DATA EXTRACT:
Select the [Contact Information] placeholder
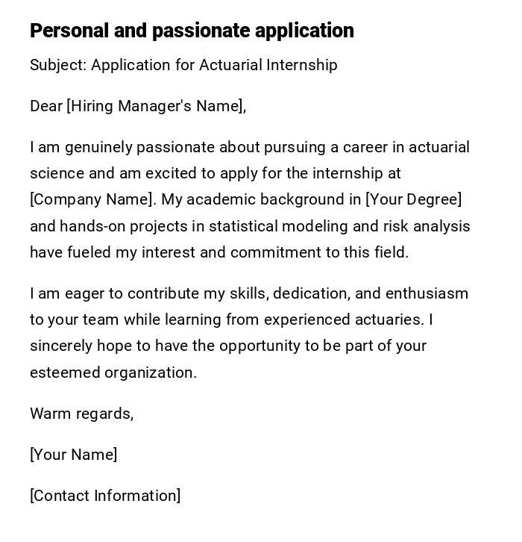This screenshot has width=522, height=542. (105, 496)
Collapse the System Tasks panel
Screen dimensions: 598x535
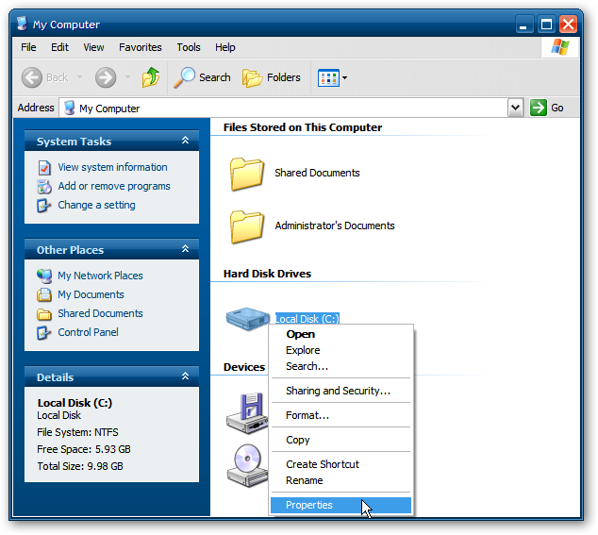click(x=186, y=141)
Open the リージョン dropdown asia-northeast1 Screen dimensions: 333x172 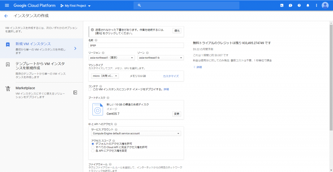pyautogui.click(x=112, y=58)
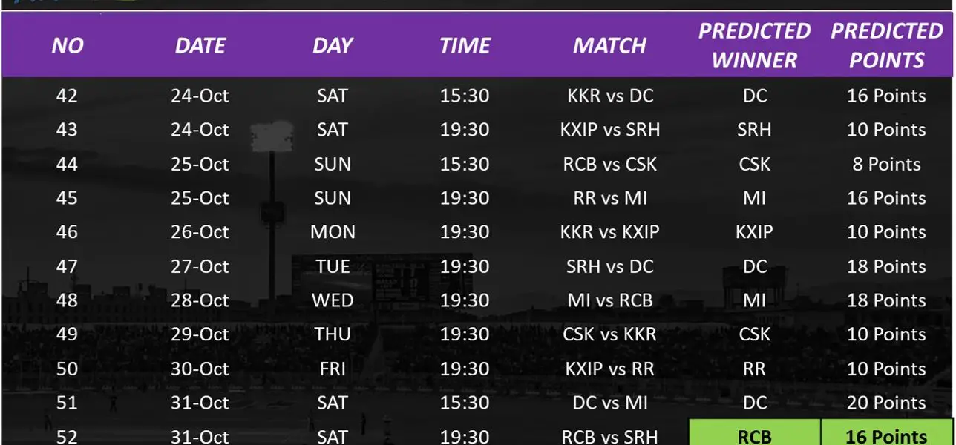The width and height of the screenshot is (956, 445).
Task: Click the green highlighted RCB winner cell
Action: pyautogui.click(x=754, y=435)
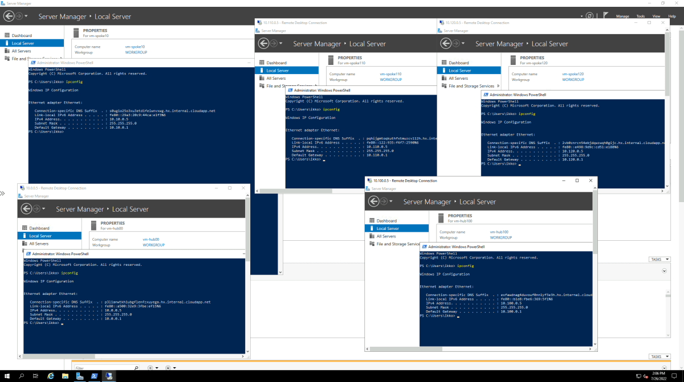Click the taskbar Search icon
The width and height of the screenshot is (684, 382).
pos(22,376)
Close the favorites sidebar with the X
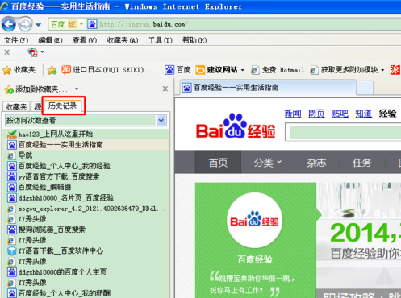The height and width of the screenshot is (298, 401). (165, 89)
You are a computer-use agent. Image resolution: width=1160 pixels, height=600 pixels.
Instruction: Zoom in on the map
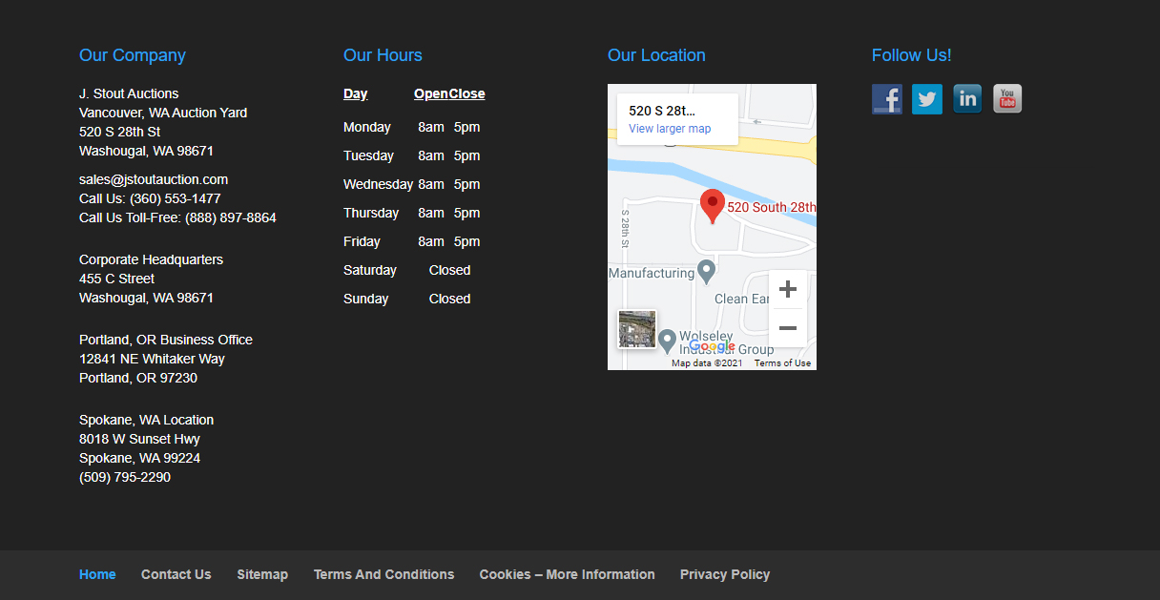pos(787,290)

WORK INSTRUCTIONS:
Please retype the lines from the one containing "Close the favorites sidebar with the X" through the last line of the records above, exactly as written, and leave out any pictures.

SOLUTION TO THIS TASK:
Close the favorites sidebar with the X
The height and width of the screenshot is (298, 401). (165, 89)
You are a computer-use agent. Image resolution: width=1160 pixels, height=600 pixels.
Instruction: Zoom in on the map
pos(787,290)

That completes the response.